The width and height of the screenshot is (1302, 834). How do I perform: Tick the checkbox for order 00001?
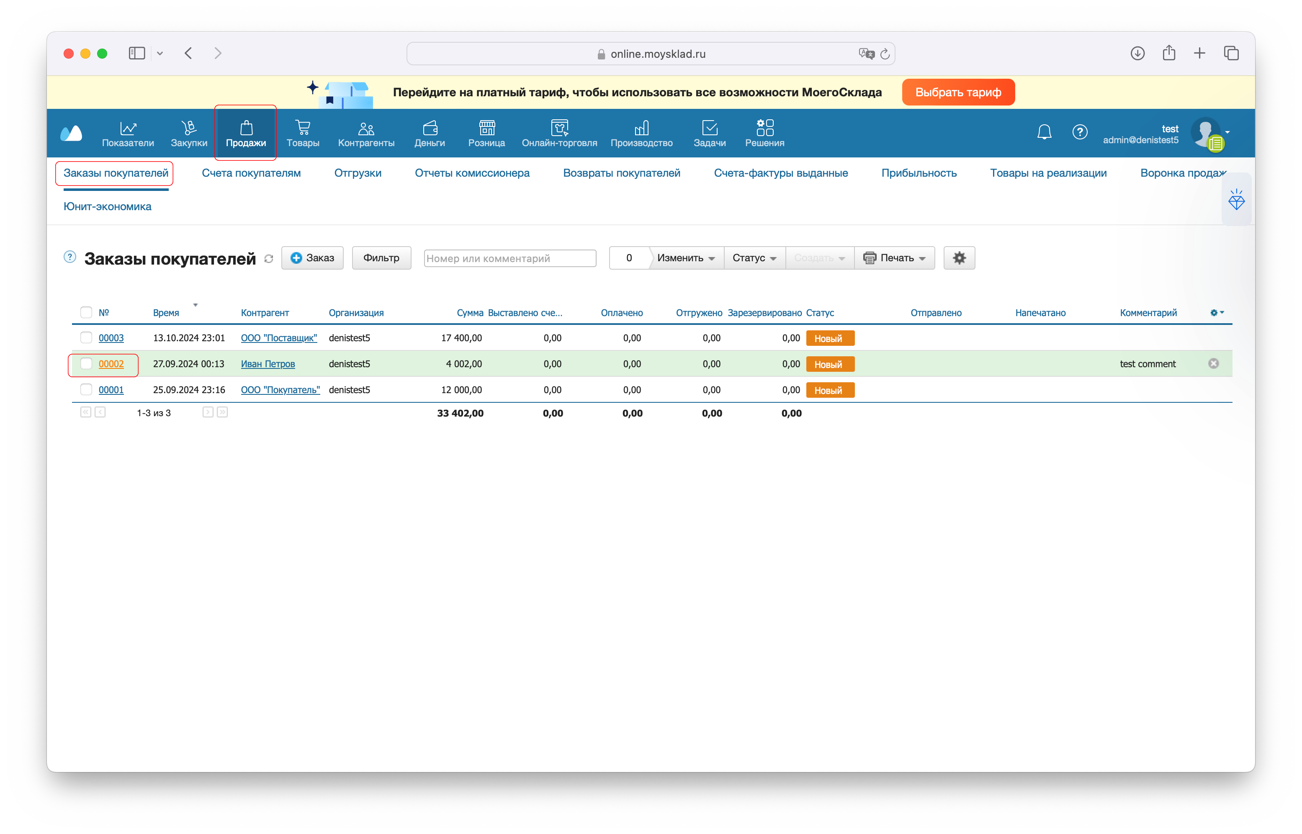[86, 389]

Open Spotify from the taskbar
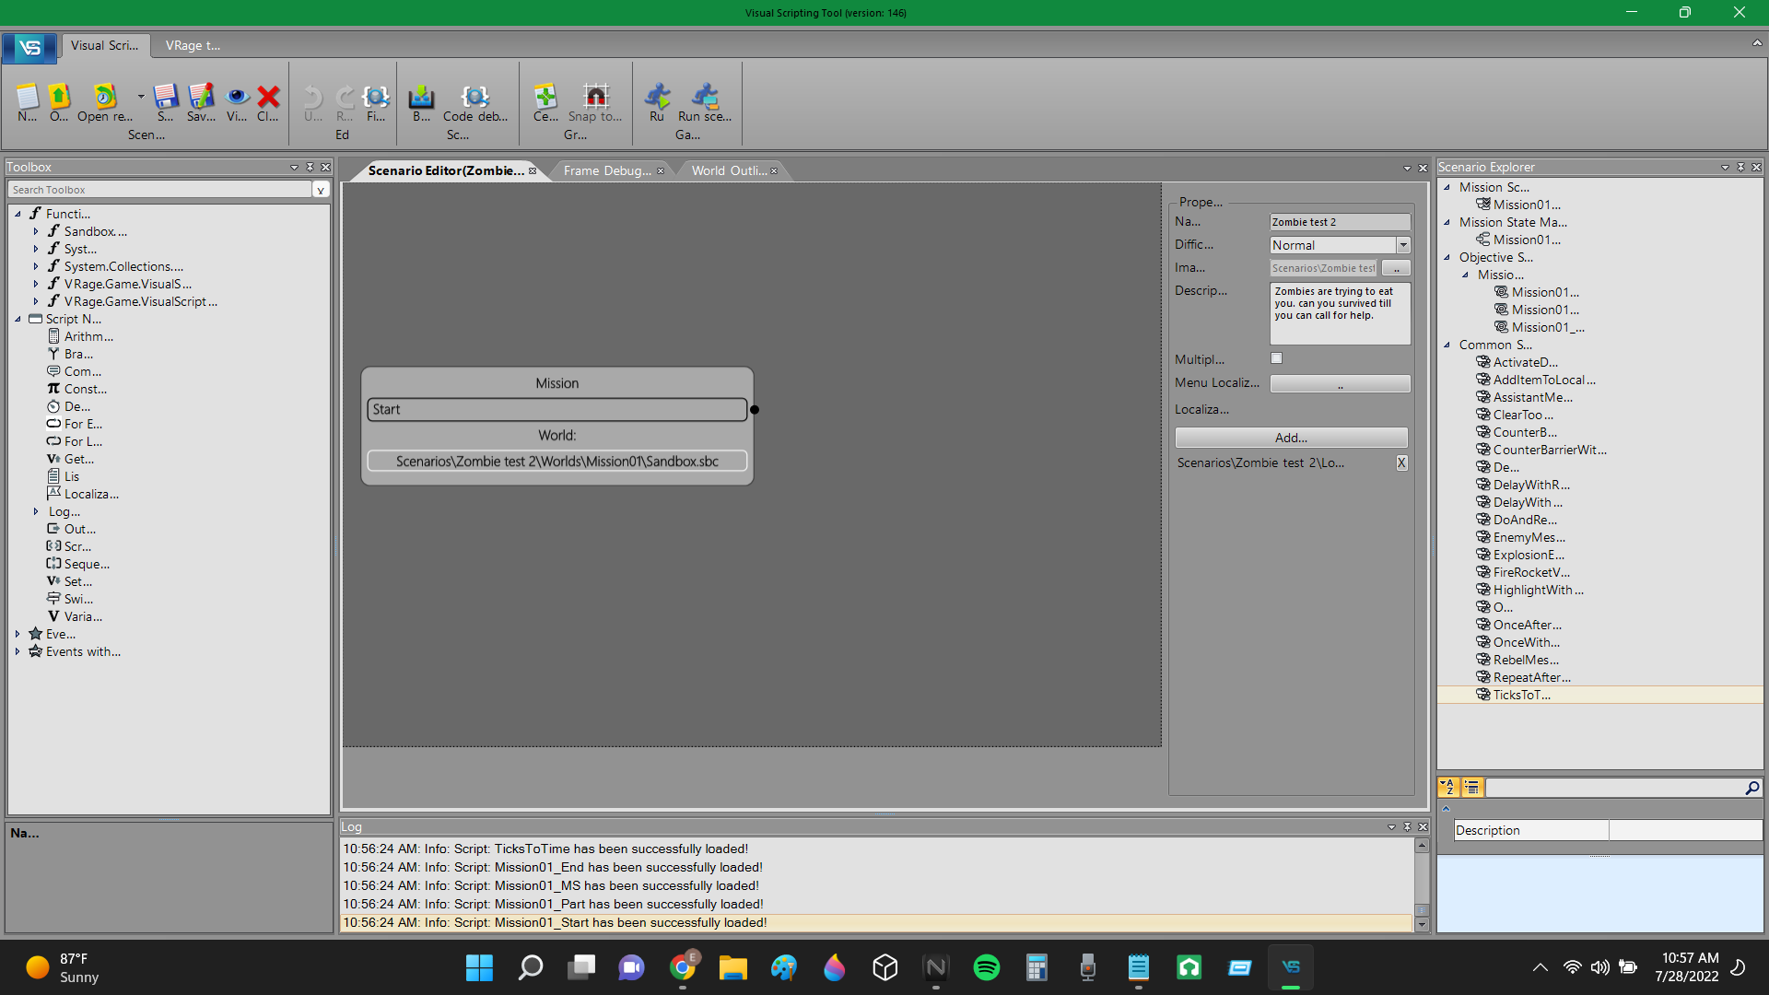pyautogui.click(x=986, y=967)
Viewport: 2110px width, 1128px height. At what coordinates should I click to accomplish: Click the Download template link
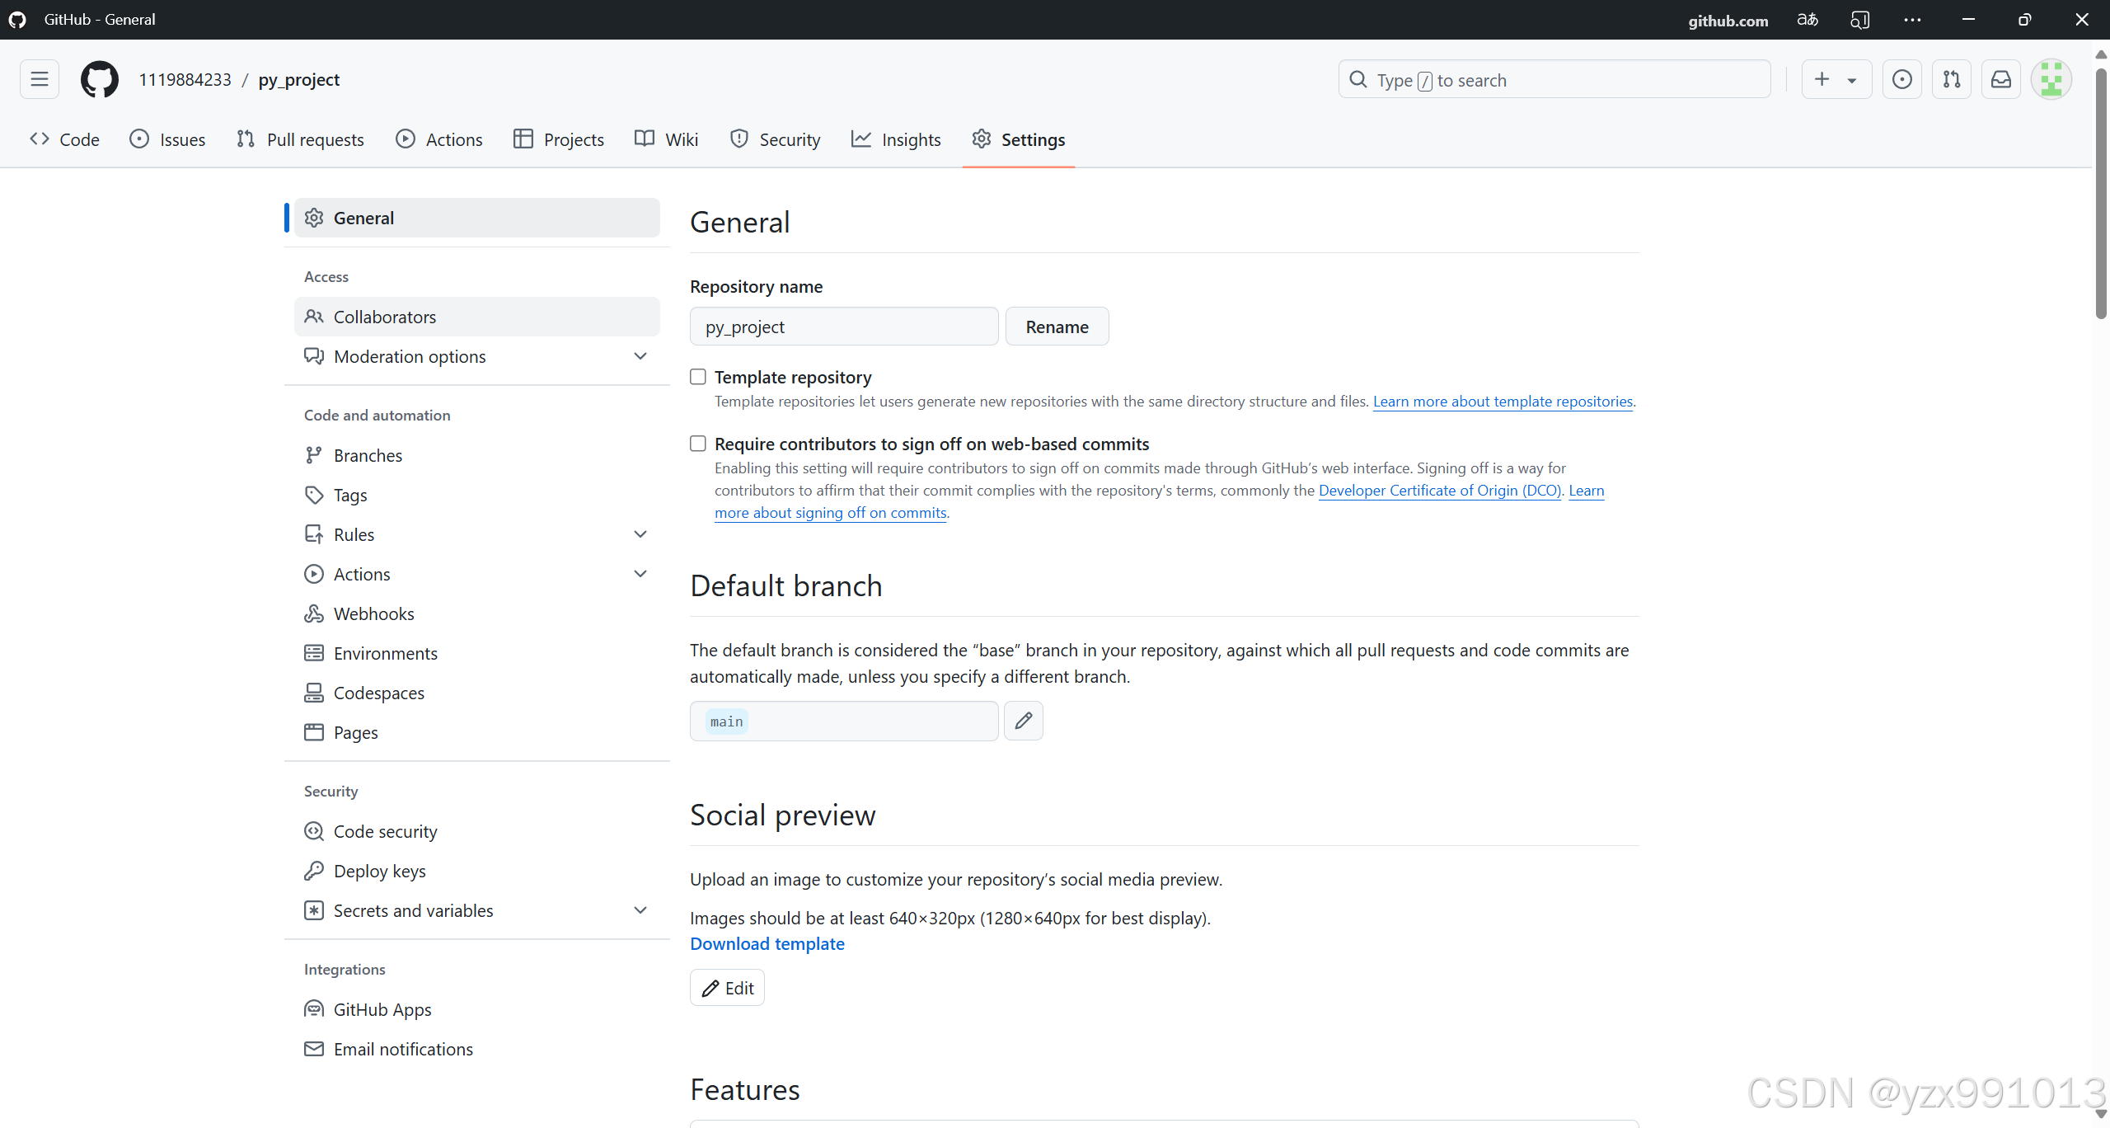pos(767,943)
________________________________________
Directions for this task → Word for word, repeat all of the entries above, leaving out the pictures.

Expected answer →
The width and height of the screenshot is (1302, 834). How do I perform: Tick the checkbox for order 00001?
[86, 389]

Open Spotify from the taskbar
pyautogui.click(x=986, y=967)
Viewport: 2110px width, 1128px height. At what coordinates should I click to accomplish: Click the Download template link
pos(767,943)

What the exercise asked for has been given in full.